First I think there may be an ambiguity in your question. You could be referring to using the Major scale as a reference for chord building with formulas like Maj = (1, 3, 5), minor = (1, b3, 5), dom7 = (1, 3, 5, b7). In which case this is all there is. You are really using notes on the chromatic scale but referencing them by where the appear in the diatonic sequence. Or, you could be referring to the order that chords appear in the scale when any note is taken as the 1, and the next notes are determined by skipping every other note, i.e. jumping thirds. This produces a set of chords in order that naturally harmonize the major scale. I think you are asking about the latter, not the former.
If you build chord scales from the diatonic modes, Dorian, Mixolydian, etc, you will get nothing new, just a re-ordering of the ones you already know.
Harmonic and Melodic minor scales do produce "new" chord scales suitable for harmonizing minor melodies. This is a standard approach in harmony. The chords built from the minor scale are not that exotic, you get majors, minors, the dom7 on the V which is critical for a V7 --> i ending that is so common in Western music. You also get the augmented triad which is NOT part of the chords on the major scale.
You get exotic extensions to chords by adding more to them like (1, 3, 5, 7, 9, 11, 13) which is basically the major scale sequence in 3rds rather than steps.
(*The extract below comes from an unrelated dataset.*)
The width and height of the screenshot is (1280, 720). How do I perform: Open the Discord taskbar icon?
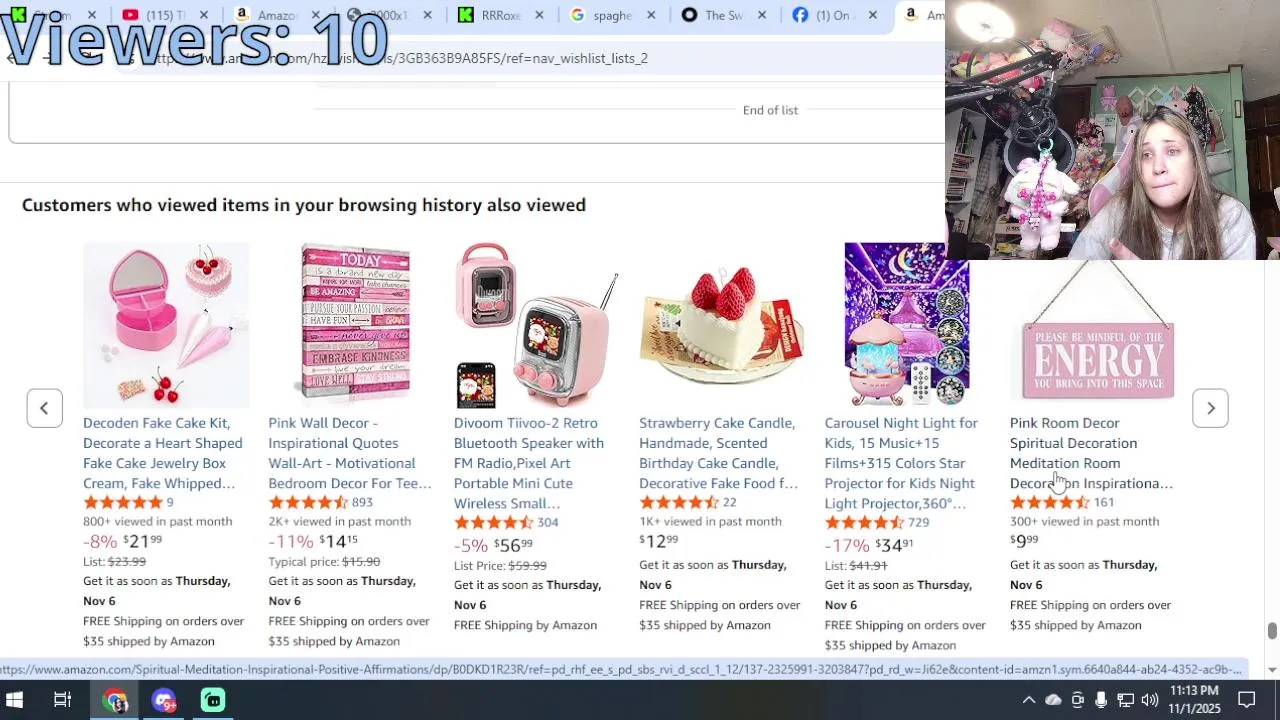164,700
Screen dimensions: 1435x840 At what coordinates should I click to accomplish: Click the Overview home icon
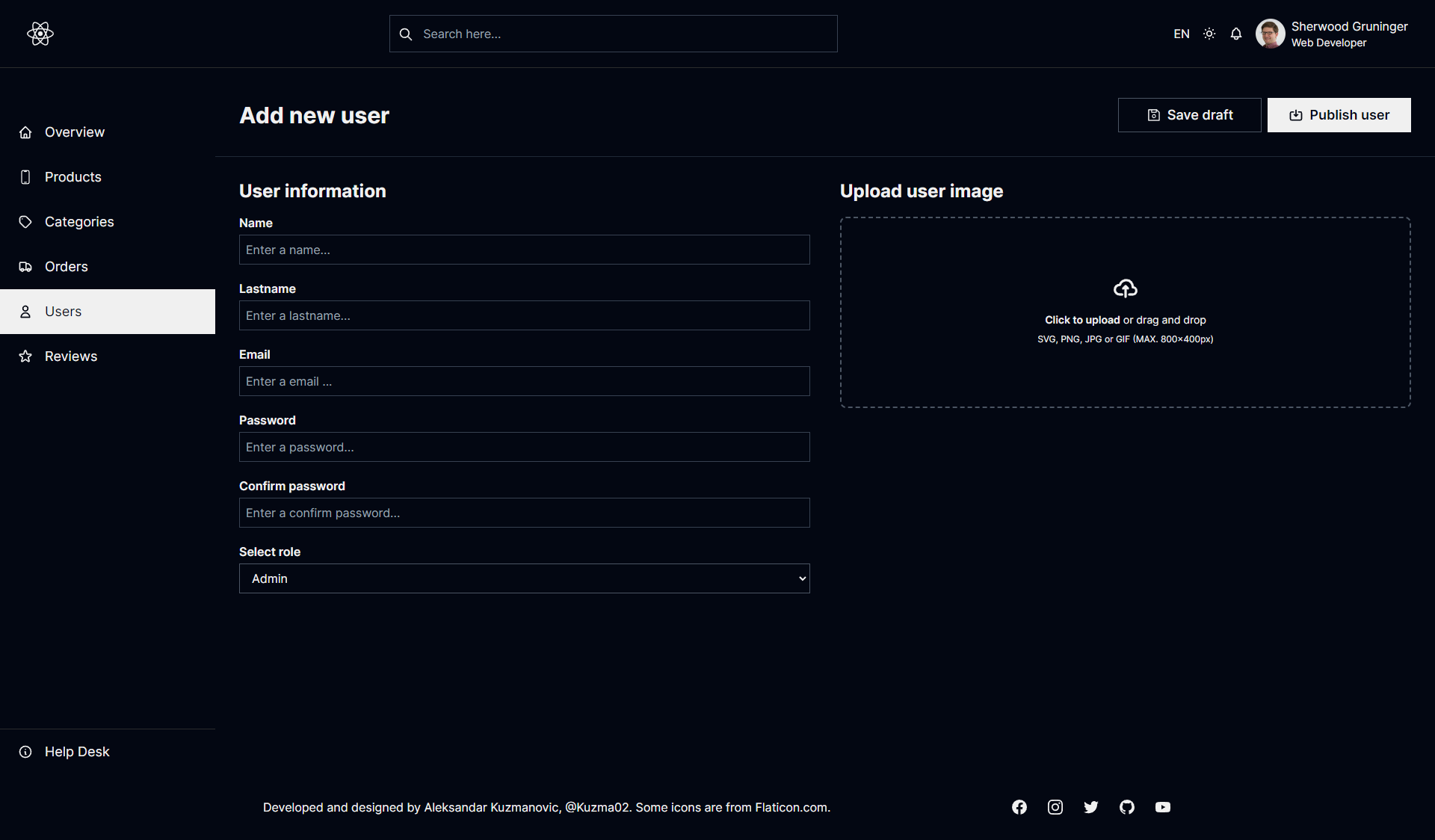point(24,131)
In Western music we typically define a chord as containing certain intervals needed to produce pleasant, meaningful, harmony (subjective I know). And that usually requires 3rds. The formula (1, 3, 5) for a triad is usually the building block for all other chords. So, if a scale is missing notes it many not be possible to adhere to this standard. For example many people would say the "power chord" = (1, 5, 8) is not a chord. You could call it a primitive chord based on a 2 note scale. So when it comes to harmonizing the pentatonic? I don't view the pentatonic as a mode or scale in its own right (though others would disagree). To me this is just a subset of the diatonic scale and I'd uses standard harmony to back up a pentatonic melody.
On a different tangent I started learning Indian Carnatic scales a few years back. They have 72 distinct independent scales. Many of these do NOT map to a Western scale and cannot be used to generate a chord sequence like we do in Western music with a simple triad as the foundation. Some do, for example the major scale is one of the Carnatic scales. But others do not. I wrote a software programs that generated all sequences of "every other note", e.g. a triad or 7th chord, from each and every Carnatic scale. Some of these matched the Western chords we know and use, but others did not. My intent was to investigate whether or note one could apply standard Western harmony principles to these scales. It does not seem universal to me. I was inspired by a concert with Dave Holland and Sakir Hussien that was essentially a Jazz + Carnatic fusion. In my opinion it really didn't "fuse". Rather than having solid chord progressions the western part of it seemed to apply "drone" chords which is more Indian. Then, when Jazz players would solo the mood became more "jazzy".